Excerpt to read:
= = =

48. Article 6 guarantees the right of “practical” and “effective” access to the court. In the case of a litigant in person, the question is whether, without the assistance of a lawyer, the litigant will be “able to present her case properly and satisfactorily”: Airey v Ireland (Application no 6289/73) (1979) 2 EHRR 305, para 24. In that particular case, the court held that Ireland was in breach of Mrs Airey’s Article 6 rights because it was not realistic in the court’s opinion to suppose that, in litigation of the type in which she was involved, she could effectively conduct her own case, despite the assistance which the judge would afford to parties acting in person. In DEB v Germany [2011] 2 CMLR 529, para 46, the CJEU summarised the Strasbourg jurisprudence in this way:
 

“Ruling on legal aid in the form of assistance by a lawyer, the ECtHR has held that the question whether the provision of legal aid is necessary for a fair hearing must be determined on the basis of the particular facts and circumstances of each case and will depend, inter alia, upon the importance of what is at stake for the applicant in the proceedings, the complexity of the relevant law and procedure and the applicant’s capacity to represent himself effectively.”

49. Mantovanelli v France (Application no 21497/93) (1997) 24 EHRR 370, indicates the significance of the right to an adversarial hearing guaranteed by Article 6 specifically in the context of an expert’s report which is “likely to have a preponderant influence on the assessment of the facts by [the] court.”

 

 

The President also looked at section 31 G (6) of the  amended Matrimonial and Famly Proceedings Act 1984

 

33….section 31G(6) of the Matrimonial and Family Proceedings Act 1984, set out in Schedule 10 of the Crime and Courts Act 2013, which came into effect on 22 April 2014:
 

“Where in any proceedings in the family court it appears to the court that any party to the proceedings who is not legally represented is unable to examine or cross-examine a witness effectively, the court is to –
(a) ascertain from that party the matters about which the witness may be able to depose or on which the witness ought to be cross-examined, and
(b) put, or cause to be put, to the witness such questions in the interests of that party as may appear to the court to be proper.”

 

And in conclusion

 

75…does section 31G(6) operate to confer on a judge of the Family Court power to forbid a party who wishes to conduct his own case from examining or cross-examining a witness? Again I have heard no sustained argument, but my inclination is to think that the answer is, no it does not, for principle suggests that such an important right is only to be cut down by express words or necessary implication, and neither is very obviously to be found in section 31G(6): see again General Mediterranean Holdings SA v Patel and Another [2000] 1 WLR 272. As against that, I can see the argument that there may be cases where to expose the alleged victim to cross-examination by the alleged perpetrator might engage the alleged victim’s rights, whether under Article 8 or Article 3, in such a way as to impose on the court an obligation under the 1998 Act to prevent it, so that in such a case section 31G(6) has to be read as giving the court the appropriate power to do so.
 

76. The second thing which is unclear is this: what, in contrast to the word “put” in section 31G(6), do the words “cause to be put” mean? When section 31G(6) provides that in certain circumstances “the court is to … put” questions, that must mean questioning by the judge or magistrate. In some – probably many – cases that will be entirely unproblematic. But in cases where the issues are as grave and forensically challenging as in Re B and Re C, questioning by the judge may not be appropriate or, indeed, sufficient to ensure compliance with Articles 6 and 8. There is, in my judgment, very considerable force in what Roderic Wood J and Judge Wildblood said in the passages in their judgments (respectively, para 24 and paras 6(iii)-(v)) which I have already quoted.

= = =

Dataset content:
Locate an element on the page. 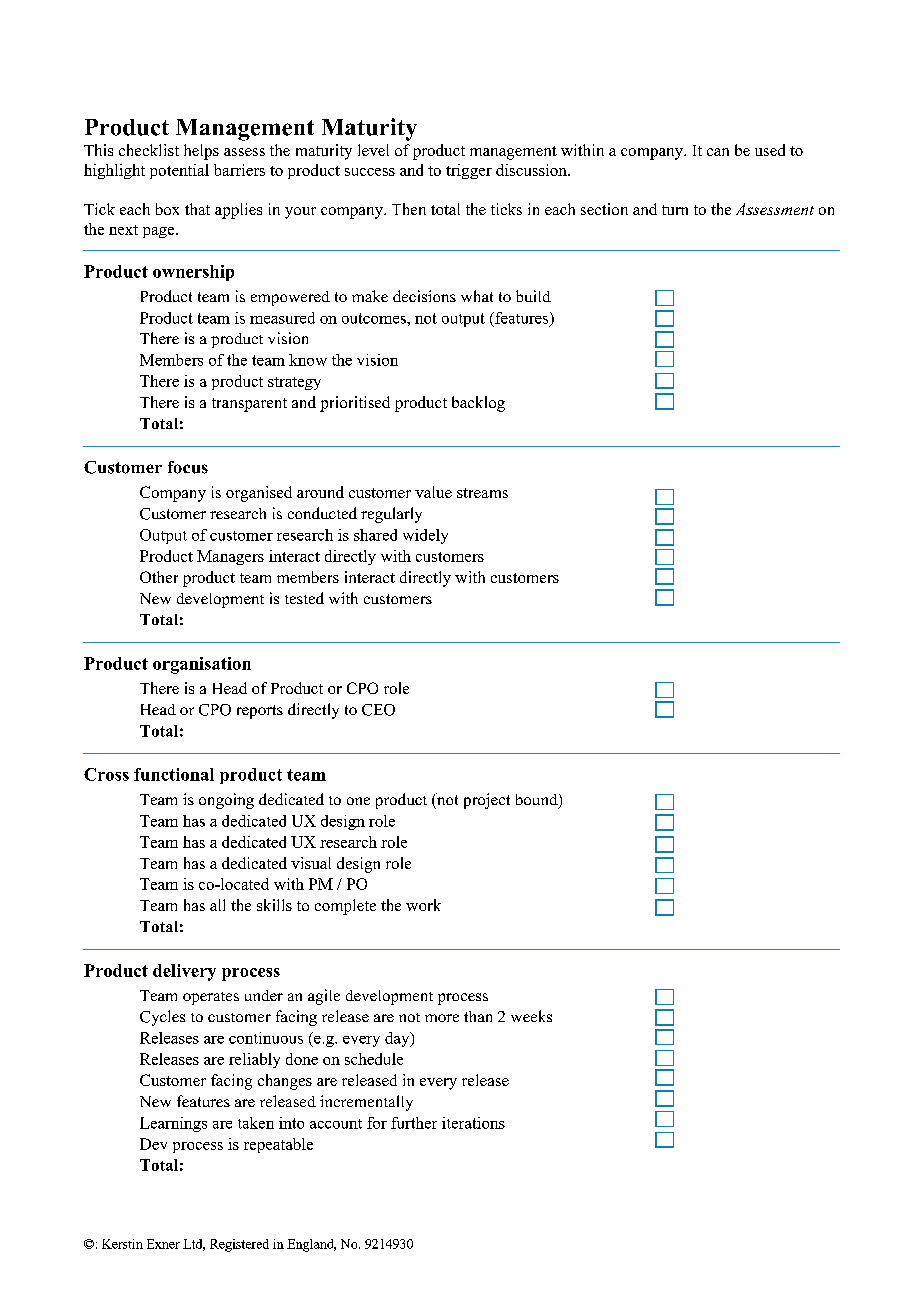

= = =

Your goal: Rewrite the judgment excerpt on section 31G(6) from "76. The second" up to and including "have already quoted.", putting "district judge" in place of "magistrate".

Reply:
76. The second thing which is unclear is this: what, in contrast to the word “put” in section 31G(6), do the words “cause to be put” mean? When section 31G(6) provides that in certain circumstances “the court is to … put” questions, that must mean questioning by the judge or district judge. In some – probably many – cases that will be entirely unproblematic. But in cases where the issues are as grave and forensically challenging as in Re B and Re C, questioning by the judge may not be appropriate or, indeed, sufficient to ensure compliance with Articles 6 and 8. There is, in my judgment, very considerable force in what Roderic Wood J and Judge Wildblood said in the passages in their judgments (respectively, para 24 and paras 6(iii)-(v)) which I have already quoted.